The Right-to-Repair Connection

One finding that does not seem obviously connected to data governance turns out to be structurally significant: the legal fight over whether farmers can repair their own equipment.

Modern farm equipment is software-controlled. John Deere’s tractors, for example, require proprietary software to diagnose and fix many problems — software that only John Deere dealers have. When a tractor breaks during harvest, a farmer may have to wait days for a dealer to arrive.

The graph connects this directly to the data moat: restricting repair access is part of the same mechanism as controlling data flows. If farmers can fix their own equipment, they can also modify and export the data it generates. If they cannot, the data stays inside the platform. Right-to-repair legislation is, in the graph’s structure, simultaneously a food security measure (less downtime, less crop loss) and a data sovereignty measure (farmers gaining access to data their own equipment generates).


Bottom Line

The graph shows a system where:

  1. A data conversion machine sits at the center. Operational farm data is being systematically converted into financial market intelligence, with the Precision Ag Data Flywheel as the primary transmission mechanism. Almost nothing bypasses it.

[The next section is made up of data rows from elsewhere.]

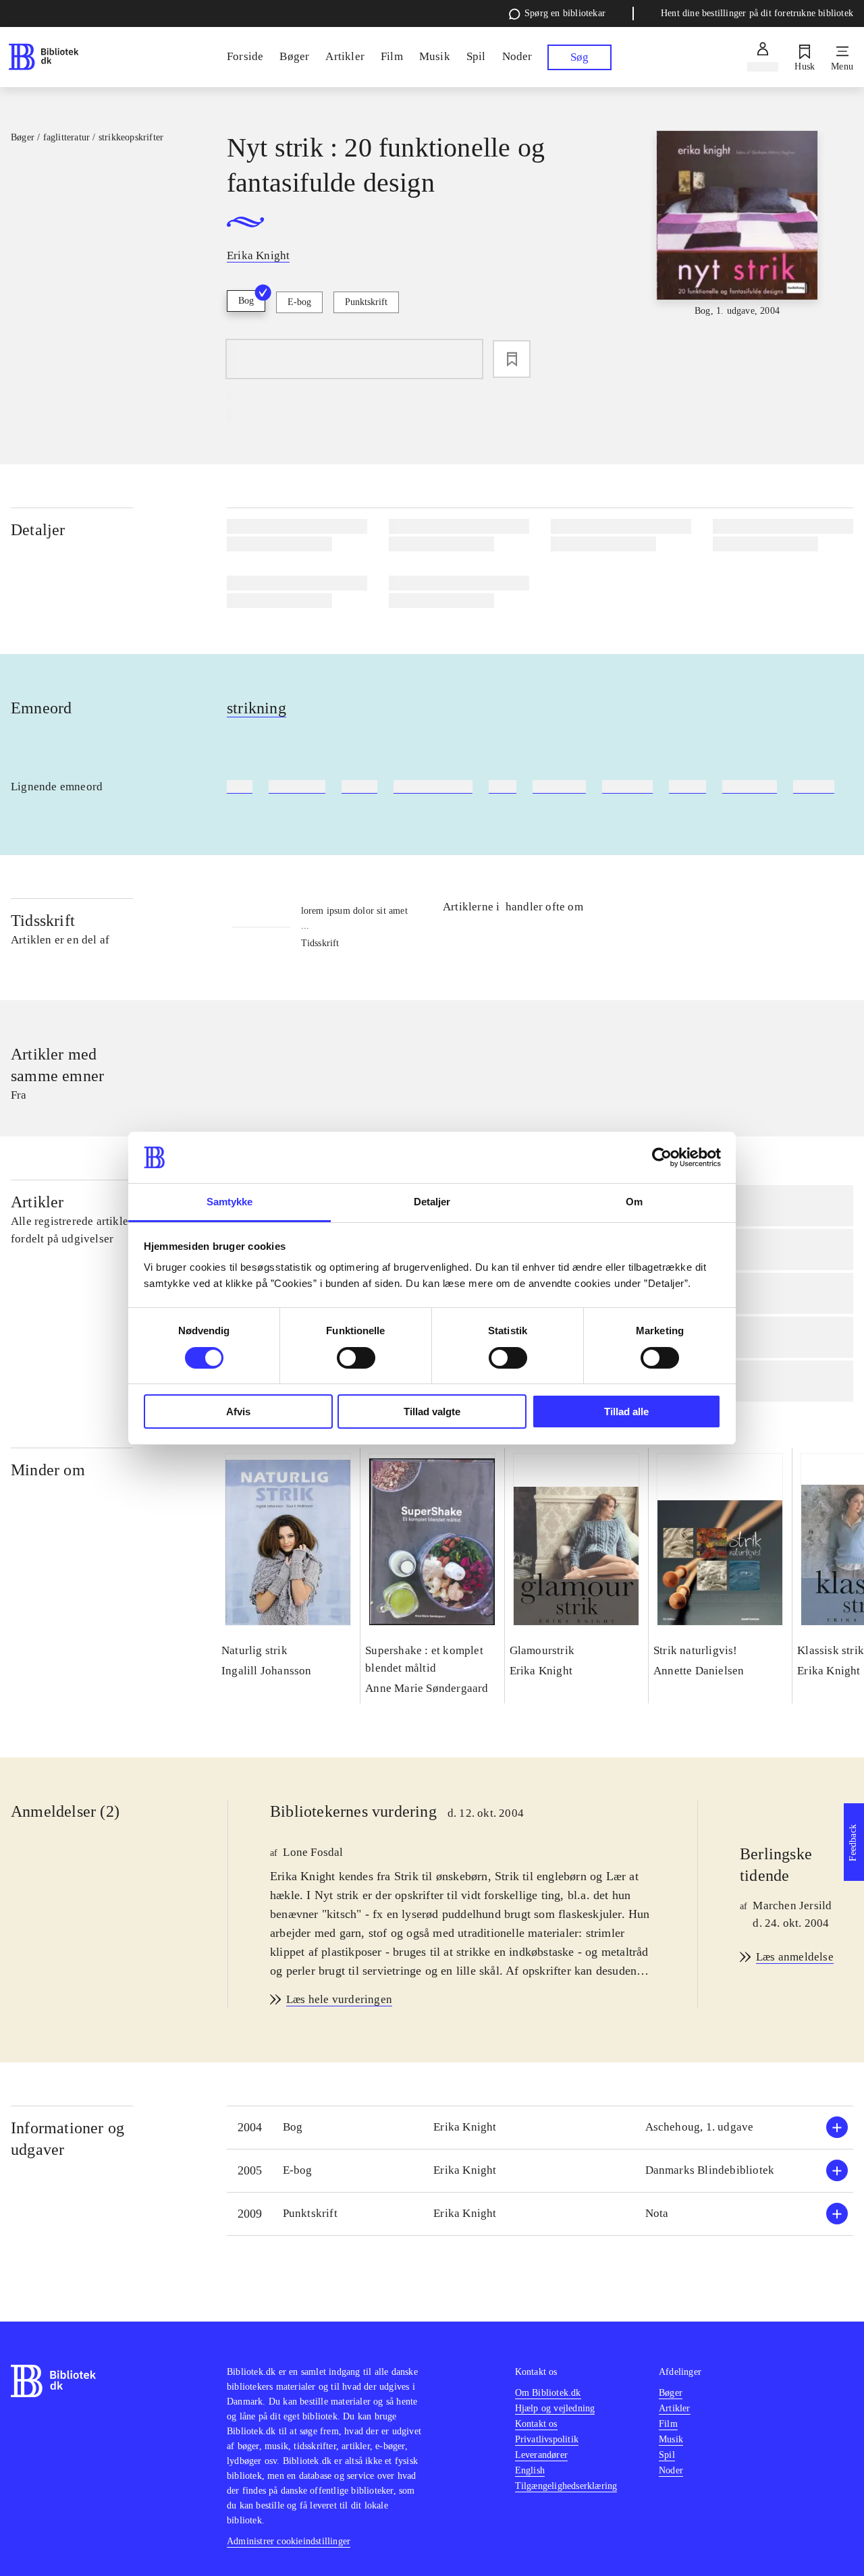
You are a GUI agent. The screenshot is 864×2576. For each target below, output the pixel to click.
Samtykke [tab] (230, 1201)
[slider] (737, 231)
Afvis (238, 1411)
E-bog (299, 302)
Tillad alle (626, 1411)
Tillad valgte (432, 1411)
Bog (246, 301)
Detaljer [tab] (432, 1201)
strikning (256, 708)
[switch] (356, 1358)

  2. The forces driving concentration have significantly more structural weight than the forces opposing it. This is not a balanced contest — it is a system where the counter-forces are real but comparatively underpowered.

  3. Public institution retreat is a structural precondition for private concentration, not just a parallel trend. The hollowing out of USDA data and CGIAR research funding removes the public infrastructure that would otherwise limit how much private platforms can leverage exclusive data access.

  4. The hardest-to-see effects are at the bottom of the graph. Africa’s food security crisis, supply chain vulnerabilities, and food price political instability all have many connections but low weights — they are where the system’s dynamics land, not where they originate. Understanding the upstream drivers is necessary to understand those downstream outcomes.

  5. There are four governance models, but only one currently operates at the scale that reaches commodity and financial markets. Whether any of the others — EU federated sovereignty, India public infrastructure, farmer cooperatives — can achieve comparable downstream reach is an open question the graph identifies but does not resolve.

  6. One outside threat exists. Precision fermentation is the only mechanism in the graph that could reduce farmland demand enough to structurally undermine the precision agriculture data economy from outside. Whether its cost curve gets there fast enough to matter is the largest unresolved structural uncertainty in the graph.